La razón de que no se den tales acusaciones públicas en los diversos gremios, es muy clara y grave. Si tal cosa sucediera, el público perdería toda confianza en médicos, abogados, contadores, ingenieros… el problema social que sobrevendría tendría proporciones de catástrofe, puesto que desaparecería la buena fe como substrato de las relaciones humanas, que es la que garantiza el buen funcionamiento de toda sociedad.

Algunos periodistas, en cambio –pues afortunadamente no son todos, ni la mayoría-, parecen sentirse obligados a denunciar faltas reales o imaginarias de sus compañeros. La irresponsabilidad de tal actitud sólo puede atribuirse a desconocimiento de la magnitud del daño que causan.

Hemos hablado, en efecto, de la responsabilidad pública de periodistas y periódicos. Esta responsabilidad tiene su fundamento en el hecho de que realizan una función de primerísimo rango social, que ha hecho que se califique a la prensa de “cuarto poder”. Todo lo que tienda a minar la confianza del público en la honestidad y capacidad de quienes cumplen esa tarea, no sólo los desprestigia a ellos, sino que tiene efectos demoledores sobre los cimientos mismos de la convivencia humana. Perdida la fe en la idoneidad de los periodistas para informar y orientar, ¿a dónde volverá los ojos el ciudadano? ¿Dónde encontrará los elementos de juicio para normar su conducta? ¿Cuál, sino la abulia desconfiada, puede ser la actitud del hombre ante los problemas de todo orden que reclama su concurso?

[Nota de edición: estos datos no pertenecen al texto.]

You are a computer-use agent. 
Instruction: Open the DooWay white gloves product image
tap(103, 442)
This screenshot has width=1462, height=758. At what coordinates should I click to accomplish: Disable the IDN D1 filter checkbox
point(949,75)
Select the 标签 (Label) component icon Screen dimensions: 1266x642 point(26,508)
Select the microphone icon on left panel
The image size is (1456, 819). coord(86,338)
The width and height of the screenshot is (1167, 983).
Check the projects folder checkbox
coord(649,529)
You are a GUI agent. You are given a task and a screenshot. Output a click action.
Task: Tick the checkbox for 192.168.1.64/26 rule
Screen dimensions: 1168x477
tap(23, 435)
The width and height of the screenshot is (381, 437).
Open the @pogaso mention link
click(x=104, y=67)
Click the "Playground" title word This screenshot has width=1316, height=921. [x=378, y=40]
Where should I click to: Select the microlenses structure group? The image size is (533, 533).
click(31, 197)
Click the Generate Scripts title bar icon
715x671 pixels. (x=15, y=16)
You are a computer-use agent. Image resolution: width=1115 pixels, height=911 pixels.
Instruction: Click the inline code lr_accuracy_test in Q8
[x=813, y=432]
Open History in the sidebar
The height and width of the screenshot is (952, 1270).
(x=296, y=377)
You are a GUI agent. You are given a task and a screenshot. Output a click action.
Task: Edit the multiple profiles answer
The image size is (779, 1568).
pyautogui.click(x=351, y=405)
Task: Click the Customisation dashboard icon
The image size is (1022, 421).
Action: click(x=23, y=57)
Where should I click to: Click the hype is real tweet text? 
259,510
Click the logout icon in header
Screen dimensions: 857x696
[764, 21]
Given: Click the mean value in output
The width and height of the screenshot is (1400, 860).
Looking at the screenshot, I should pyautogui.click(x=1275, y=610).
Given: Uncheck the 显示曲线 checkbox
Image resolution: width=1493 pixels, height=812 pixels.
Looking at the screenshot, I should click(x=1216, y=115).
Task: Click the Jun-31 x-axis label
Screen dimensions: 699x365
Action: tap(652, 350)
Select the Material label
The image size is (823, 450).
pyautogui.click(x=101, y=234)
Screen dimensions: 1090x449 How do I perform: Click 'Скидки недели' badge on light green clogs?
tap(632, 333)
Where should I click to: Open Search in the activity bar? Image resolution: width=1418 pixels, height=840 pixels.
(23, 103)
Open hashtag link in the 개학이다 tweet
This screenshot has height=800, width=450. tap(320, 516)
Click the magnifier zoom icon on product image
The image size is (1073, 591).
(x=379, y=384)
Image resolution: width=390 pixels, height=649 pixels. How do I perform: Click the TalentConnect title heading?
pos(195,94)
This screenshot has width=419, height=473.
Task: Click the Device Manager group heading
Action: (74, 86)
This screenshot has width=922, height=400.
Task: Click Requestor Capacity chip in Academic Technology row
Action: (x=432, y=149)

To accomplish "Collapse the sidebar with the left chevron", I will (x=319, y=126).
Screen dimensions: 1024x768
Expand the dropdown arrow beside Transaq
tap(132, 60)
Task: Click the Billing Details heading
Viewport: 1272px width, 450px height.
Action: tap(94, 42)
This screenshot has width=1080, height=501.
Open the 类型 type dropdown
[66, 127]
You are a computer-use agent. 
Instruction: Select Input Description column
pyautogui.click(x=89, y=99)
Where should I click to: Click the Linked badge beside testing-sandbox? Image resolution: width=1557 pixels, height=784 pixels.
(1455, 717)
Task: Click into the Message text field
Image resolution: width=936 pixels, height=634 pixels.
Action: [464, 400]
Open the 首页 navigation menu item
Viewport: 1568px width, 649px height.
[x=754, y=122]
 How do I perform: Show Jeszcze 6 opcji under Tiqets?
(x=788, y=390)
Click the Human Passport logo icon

Podría pensarse que estamos pidiendo la impunidad para aquellos cuya conducta deja mucho que desear. Nada, sin embargo, más lejos de nuestro propósito. Lo que ocurre es que, de periodistas, tenemos respeto y confianza en el público al que servimos. Sabemos que nuestros lectores, como los de cualquier periódico, tienen un sentido infalible para distinguir quién los engaña o quién le habla de buena fe.

Nada es más difícil, contra lo que suele pensarse, que tener autoridad moral ante esos lectores. No basta escribir bien; no basta hacerlo en una tribuna respetable; no basta tampoco ejercer cotidianamente el oficio. A la larga, sólo quienes han demostrado, no una vez, sino muchas y a lo largo de años, su honestidad, su generosidad, su amplitud de criterio, su limpieza, en suma, poseen esa confianza.

Y porque sabemos eso, porque no creemos escribir para tontos ni para tarados, es por lo que dejamos al juicio público el premio o el castigo para quienes ejercen el periodismo. Está demostrado hasta la saciedad que quienes no actúan con limpieza reciben la repulsa y el desprecio del más implacable de los jueces: el lector. A él debemos remitir nuestro trabajo, nuestro esfuerzo, en la seguridad de que no será injusto.

Por eso la actitud de los acarreadores de basura es inútil, además de perjudicial. Ha llegado a un punto de tal gravedad, que ya periódicos extranjeros de circulación internacional, como  el New York Time, se ocupan de ello, con demérito para todo el país, cuyo decoro debemos cuidar por encima de todo.

Es preciso, sí, que la prensa limpie su propia casa de escorias, pero hay que evitar, por propia dignidad, venderle al público el olor de esa letrina.